Related to Hot Spots are Lick granulomas, a raised, usually ulcerated area on a dog’s wrist or ankle area caused by the dog’s own incessant compulsive licking.

Infectious skin diseases

Infectious skin diseases of dogs include contagious and non-contagious infections or infestations. Contagious infections include parasitic, bacterial, fungal and viral skin diseases.

Canine scabies, mange, mites and lice all fall within this category, along with flea and tick infestations.

Ringworm is a fungal skin infection and is more common in puppies than in adult dogs.

Non-contagious skin infections can result when normal bacterial or fungal skin flora is allowed to proliferate and cause skin disease.

Flea allergy dermatitis

Flea allergy dermatitis is an eczematous itchy skin disease of dogs and is the most common cause of skin disease. Affected dogs develop allergic reactions to chemicals in flea saliva. Symptoms of this reaction include redness, bumps, pustules, scabs and if severe, hair loss will occur in the affected area. Dogs with flea allergy dermatitis often show hair loss and eczematous skin rash on the lower back, upper tail, neck and down the back of the legs.

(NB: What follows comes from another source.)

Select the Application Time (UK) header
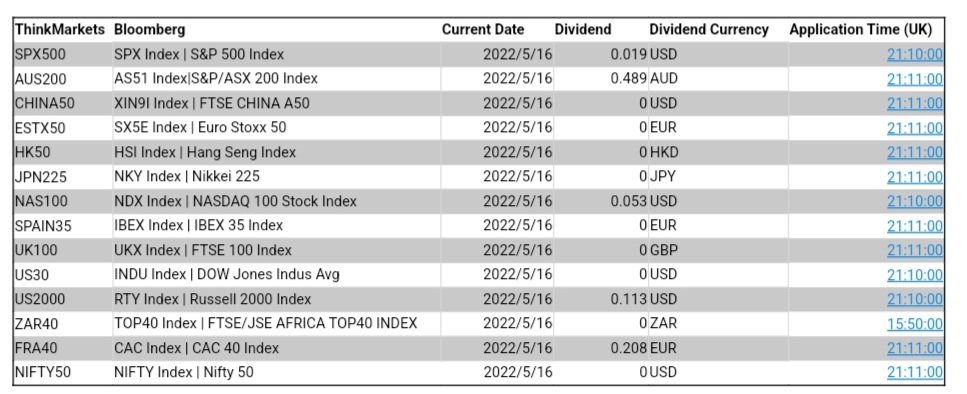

Hereditary and developmental skin diseases

Some diseases are inherent abnormalities of skin structure or function.

Cutaneous manifestations of internal diseases

Some systemic diseases can become symptomatic as a skin disorder. These include many hormonal abnormalities, such as hypothyroidism, Cushing’s Syndrome and tumours of the ovaries or testicles.

What to do?

If your dog is experiencing an extended bout of itchiness and scratching to the point of damaging his skin, take him to the vet for a proper diagnosis.

With a little bit of detective work, itchiness can be successfully managed. You will then have a much healthier, happier, and relaxed companion.